• TASK TO COMPLETE: Please render the records as a Markdown table with the columns "Row" and "Entry," starting at the line that contains "1200x545 pixels. Task: Click" and continuing through the line that contains "tap(599, 101)", with one numbered row per line and blank lines omitted.

• INPUT:
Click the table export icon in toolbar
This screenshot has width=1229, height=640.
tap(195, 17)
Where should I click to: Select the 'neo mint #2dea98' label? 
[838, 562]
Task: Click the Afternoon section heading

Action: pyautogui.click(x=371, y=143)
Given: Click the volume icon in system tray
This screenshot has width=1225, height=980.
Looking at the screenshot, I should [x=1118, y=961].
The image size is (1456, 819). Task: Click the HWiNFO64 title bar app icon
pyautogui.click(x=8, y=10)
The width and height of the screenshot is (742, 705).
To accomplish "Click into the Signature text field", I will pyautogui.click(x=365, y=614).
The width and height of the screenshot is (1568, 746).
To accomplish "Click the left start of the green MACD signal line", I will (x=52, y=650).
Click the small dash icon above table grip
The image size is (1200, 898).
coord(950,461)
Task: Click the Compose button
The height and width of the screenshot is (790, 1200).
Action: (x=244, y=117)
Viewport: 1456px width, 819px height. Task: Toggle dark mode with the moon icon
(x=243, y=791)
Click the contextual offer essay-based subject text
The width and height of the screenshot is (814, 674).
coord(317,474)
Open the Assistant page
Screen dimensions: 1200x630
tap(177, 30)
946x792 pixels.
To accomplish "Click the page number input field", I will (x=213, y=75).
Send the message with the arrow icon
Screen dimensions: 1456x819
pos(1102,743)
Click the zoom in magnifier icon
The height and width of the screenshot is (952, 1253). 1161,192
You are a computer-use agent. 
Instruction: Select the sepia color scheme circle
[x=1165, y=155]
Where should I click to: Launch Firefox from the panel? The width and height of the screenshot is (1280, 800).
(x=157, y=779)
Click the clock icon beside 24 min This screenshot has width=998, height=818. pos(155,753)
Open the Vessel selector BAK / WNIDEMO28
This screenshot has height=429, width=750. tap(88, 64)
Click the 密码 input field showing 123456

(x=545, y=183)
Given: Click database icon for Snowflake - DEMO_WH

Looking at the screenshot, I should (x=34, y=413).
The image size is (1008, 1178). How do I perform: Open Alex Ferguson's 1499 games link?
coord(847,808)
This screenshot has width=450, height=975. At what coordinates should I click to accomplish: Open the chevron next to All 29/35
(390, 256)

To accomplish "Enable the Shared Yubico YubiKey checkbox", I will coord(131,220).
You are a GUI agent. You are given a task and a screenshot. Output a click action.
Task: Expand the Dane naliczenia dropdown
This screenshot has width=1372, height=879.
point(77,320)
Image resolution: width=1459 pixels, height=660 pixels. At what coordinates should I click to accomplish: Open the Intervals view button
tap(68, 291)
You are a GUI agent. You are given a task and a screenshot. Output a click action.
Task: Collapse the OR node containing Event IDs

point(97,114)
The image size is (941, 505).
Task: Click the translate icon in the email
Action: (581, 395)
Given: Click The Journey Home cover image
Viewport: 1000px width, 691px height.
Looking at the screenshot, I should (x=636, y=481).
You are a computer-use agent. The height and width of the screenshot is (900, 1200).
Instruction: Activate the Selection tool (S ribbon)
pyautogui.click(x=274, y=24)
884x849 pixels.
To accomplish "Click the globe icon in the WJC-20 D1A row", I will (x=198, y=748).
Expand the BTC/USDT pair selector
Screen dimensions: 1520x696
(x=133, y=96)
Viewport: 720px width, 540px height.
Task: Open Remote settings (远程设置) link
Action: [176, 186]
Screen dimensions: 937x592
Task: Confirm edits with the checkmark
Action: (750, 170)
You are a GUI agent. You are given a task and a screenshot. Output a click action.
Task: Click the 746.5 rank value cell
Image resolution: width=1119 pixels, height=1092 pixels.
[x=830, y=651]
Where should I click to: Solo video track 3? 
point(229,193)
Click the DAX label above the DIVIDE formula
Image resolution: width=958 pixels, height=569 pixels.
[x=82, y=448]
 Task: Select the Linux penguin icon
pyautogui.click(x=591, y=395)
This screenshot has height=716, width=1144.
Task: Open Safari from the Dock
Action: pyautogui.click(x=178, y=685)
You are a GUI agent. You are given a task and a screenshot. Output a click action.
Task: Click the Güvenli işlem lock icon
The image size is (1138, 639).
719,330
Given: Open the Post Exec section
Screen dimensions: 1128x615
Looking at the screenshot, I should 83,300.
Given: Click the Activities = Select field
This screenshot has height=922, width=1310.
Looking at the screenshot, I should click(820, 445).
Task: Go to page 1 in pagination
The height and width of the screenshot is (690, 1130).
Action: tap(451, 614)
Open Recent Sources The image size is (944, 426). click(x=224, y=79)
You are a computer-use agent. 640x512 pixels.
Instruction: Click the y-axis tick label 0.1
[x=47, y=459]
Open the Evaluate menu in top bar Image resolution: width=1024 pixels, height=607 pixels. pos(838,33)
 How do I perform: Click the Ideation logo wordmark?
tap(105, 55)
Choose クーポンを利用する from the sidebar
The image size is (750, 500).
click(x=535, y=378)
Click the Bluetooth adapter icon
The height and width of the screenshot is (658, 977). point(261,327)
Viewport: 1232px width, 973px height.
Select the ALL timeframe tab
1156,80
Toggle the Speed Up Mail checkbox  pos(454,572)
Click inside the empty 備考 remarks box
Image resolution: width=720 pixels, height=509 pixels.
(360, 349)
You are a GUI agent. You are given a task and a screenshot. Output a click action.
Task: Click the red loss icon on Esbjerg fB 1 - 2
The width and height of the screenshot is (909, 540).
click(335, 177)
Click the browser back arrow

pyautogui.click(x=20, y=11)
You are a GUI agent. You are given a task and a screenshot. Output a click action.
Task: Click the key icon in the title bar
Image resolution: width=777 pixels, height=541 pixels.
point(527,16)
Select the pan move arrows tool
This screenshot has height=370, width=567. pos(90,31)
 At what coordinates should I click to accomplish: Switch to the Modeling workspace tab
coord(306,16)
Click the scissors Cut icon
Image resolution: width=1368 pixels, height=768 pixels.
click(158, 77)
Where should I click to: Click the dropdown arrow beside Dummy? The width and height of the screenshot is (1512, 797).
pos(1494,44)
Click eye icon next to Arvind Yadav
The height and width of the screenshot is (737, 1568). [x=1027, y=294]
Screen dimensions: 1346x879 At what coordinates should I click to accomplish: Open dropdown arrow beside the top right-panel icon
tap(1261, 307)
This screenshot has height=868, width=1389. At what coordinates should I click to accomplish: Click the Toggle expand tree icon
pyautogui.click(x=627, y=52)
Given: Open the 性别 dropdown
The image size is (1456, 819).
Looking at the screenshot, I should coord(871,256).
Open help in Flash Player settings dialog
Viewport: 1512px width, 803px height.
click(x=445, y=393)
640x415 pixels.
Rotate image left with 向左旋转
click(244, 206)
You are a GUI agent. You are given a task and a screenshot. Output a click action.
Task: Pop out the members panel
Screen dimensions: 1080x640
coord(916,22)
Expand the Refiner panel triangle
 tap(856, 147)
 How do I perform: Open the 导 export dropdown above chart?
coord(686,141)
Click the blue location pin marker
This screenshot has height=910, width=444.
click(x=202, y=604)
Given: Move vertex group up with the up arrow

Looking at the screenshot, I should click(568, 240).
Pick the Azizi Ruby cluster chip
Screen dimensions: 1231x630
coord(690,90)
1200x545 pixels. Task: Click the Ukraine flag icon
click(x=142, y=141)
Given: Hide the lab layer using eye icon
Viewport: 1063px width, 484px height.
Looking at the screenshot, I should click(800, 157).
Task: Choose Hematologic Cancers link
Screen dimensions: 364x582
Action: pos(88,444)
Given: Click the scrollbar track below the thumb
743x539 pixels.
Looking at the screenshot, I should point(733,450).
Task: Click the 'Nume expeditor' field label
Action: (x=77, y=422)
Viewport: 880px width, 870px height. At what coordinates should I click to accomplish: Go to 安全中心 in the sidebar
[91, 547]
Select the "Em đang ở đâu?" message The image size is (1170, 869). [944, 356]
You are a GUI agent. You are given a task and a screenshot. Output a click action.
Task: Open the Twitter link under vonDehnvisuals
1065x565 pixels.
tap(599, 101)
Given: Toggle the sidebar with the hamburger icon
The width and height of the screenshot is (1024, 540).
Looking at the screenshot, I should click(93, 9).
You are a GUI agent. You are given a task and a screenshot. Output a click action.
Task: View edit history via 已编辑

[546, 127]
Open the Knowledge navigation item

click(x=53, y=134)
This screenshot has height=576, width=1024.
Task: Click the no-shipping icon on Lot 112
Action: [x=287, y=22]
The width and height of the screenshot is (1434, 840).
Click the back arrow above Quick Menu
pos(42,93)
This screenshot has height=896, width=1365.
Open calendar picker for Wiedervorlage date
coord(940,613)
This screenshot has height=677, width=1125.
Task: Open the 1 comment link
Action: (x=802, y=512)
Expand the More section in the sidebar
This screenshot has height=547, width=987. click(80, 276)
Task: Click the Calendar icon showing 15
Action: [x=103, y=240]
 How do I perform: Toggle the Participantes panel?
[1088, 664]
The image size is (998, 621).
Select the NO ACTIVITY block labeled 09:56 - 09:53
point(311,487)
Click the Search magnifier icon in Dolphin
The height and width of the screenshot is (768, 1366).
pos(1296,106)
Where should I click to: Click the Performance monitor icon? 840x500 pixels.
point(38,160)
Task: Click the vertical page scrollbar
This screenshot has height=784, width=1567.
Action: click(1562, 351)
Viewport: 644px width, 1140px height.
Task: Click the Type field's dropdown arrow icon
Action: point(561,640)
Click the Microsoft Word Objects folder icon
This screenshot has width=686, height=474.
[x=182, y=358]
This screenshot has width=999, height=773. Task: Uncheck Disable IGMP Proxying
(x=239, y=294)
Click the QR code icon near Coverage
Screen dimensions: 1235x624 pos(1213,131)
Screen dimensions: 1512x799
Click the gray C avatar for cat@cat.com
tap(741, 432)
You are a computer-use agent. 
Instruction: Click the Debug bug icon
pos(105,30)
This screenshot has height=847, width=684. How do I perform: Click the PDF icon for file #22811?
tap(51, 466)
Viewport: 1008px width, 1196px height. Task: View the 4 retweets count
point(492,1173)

• RESPONSE TO THIS EXERCISE:
| Row | Entry |
|---|---|
| 1 | 1200x545 pixels. Task: Click the Ukraine flag icon |
| 2 | click(x=142, y=141) |
| 3 | Given: Hide the lab layer using eye icon |
| 4 | Viewport: 1063px width, 484px height. |
| 5 | Looking at the screenshot, I should click(800, 157). |
| 6 | Task: Choose Hematologic Cancers link |
| 7 | Screen dimensions: 364x582 |
| 8 | Action: pos(88,444) |
| 9 | Given: Click the scrollbar track below the thumb |
| 10 | 743x539 pixels. |
| 11 | Looking at the screenshot, I should point(733,450). |
| 12 | Task: Click the 'Nume expeditor' field label |
| 13 | Action: (x=77, y=422) |
| 14 | Viewport: 880px width, 870px height. At what coordinates should I click to accomplish: Go to 安全中心 in the sidebar |
| 15 | [91, 547] |
| 16 | Select the "Em đang ở đâu?" message The image size is (1170, 869). [944, 356] |
| 17 | You are a GUI agent. You are given a task and a screenshot. Output a click action. |
| 18 | Task: Open the Twitter link under vonDehnvisuals |
| 19 | 1065x565 pixels. |
| 20 | tap(599, 101) |